In questo senso il sonoro acquista un’importanza notevole. Non solo per la già citata narrazione (piccoli esempi: uno scricchiolio può servire unicamente a farvi sobbalzare, ma i latrati dei cani vi avvertiranno del pericolo, così come i sospiri del protagonista vi trasmetteranno non poca ansia) ma anche nella soluzione degli enigmi, mai eccessivamente difficili o frustranti e stuzzicanti per chi vuole mettere alla prova l’ingegno. Se vi avviate alla conclusione di un puzzle o vi trovate nel suo punto chiave, infatti, la musica di sottofondo tenderà a cambiare.

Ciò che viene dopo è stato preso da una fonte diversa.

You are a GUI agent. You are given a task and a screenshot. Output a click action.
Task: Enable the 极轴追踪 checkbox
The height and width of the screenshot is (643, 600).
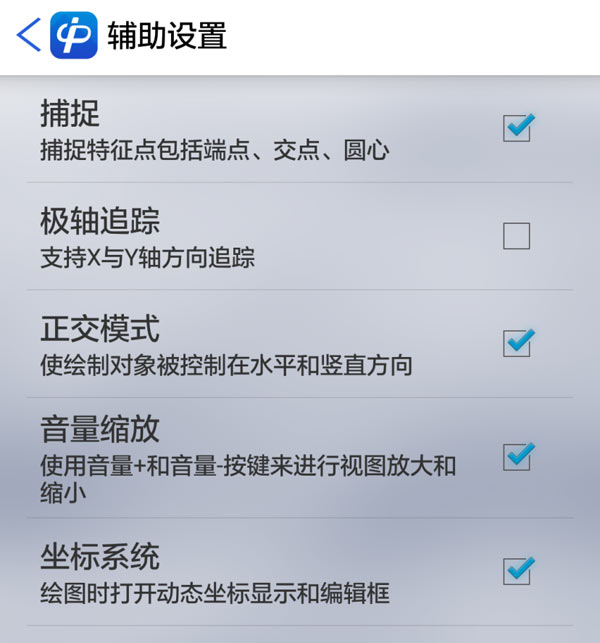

Durante il gioco vi troverete di fronte innumerevoli spunti di interazione che vi aiuteranno – anzi, saranno proprio fondamentali – nel completare gli enigmi. Ci sono, ad esempio, dei fantocci che saremo in grado di controllare con un meccanismo mentale, utili a raggiungere alcuni punti ai quali altrimenti non potremmo arrivare. Questo e tanto altro – non voglio anticiparvi più nulla, per non rovinarvi la sorpresa e, in alcuni casi, l’ansia, in un gameplay tanto semplice quanto efficace e divertente.
Come il suo predecessore, Inside è un’esperienza mistica. Si potrebbe annoverare tra i suoi difetti l’essere un’avventura poco longeva – vi saranno sufficienti una manciata di ore per completarlo -, il livello di sfida d’altronde non è esagerato e inoltre è poco rigiocabile. D’altronde è questo che vuole essere Inside, un “mordi e fuggi”, breve ma intenso, qualcosa di passeggero che però, nella sua fugacità, riesce fare breccia nel cuore dei giocatori. Nei confronti dell’Olimpo videoludico Inside si presenta esattamente come il suo protagonista: piccolo, diverso, arguto e con qualcosa in più rispetto agli altri.
Il ritorno di Playdead non poteva che essere un altro mini-capolavoro. Inside continua sulla scia di Limbo e regala una manciata di ore di altissimo livello: uno stile artistico che lascia che siano le immagini e i suoni a raccontare una storia dai toni cupi e distopici e un gameplay tanto semplice quanto efficace, il tutto contornato da puzzle stuzzicanti, rendono Inside un titolo da “vivere”, ancora prima che da giocare. Qualche ora di gioco in più e qualche elemento di rigiocabilità avrebbero gonfiato il giudizio finale verso la perfezione, ma in fondo è la sua essenza da “mordi e fuggi” a rendere Inside tanto emozionante.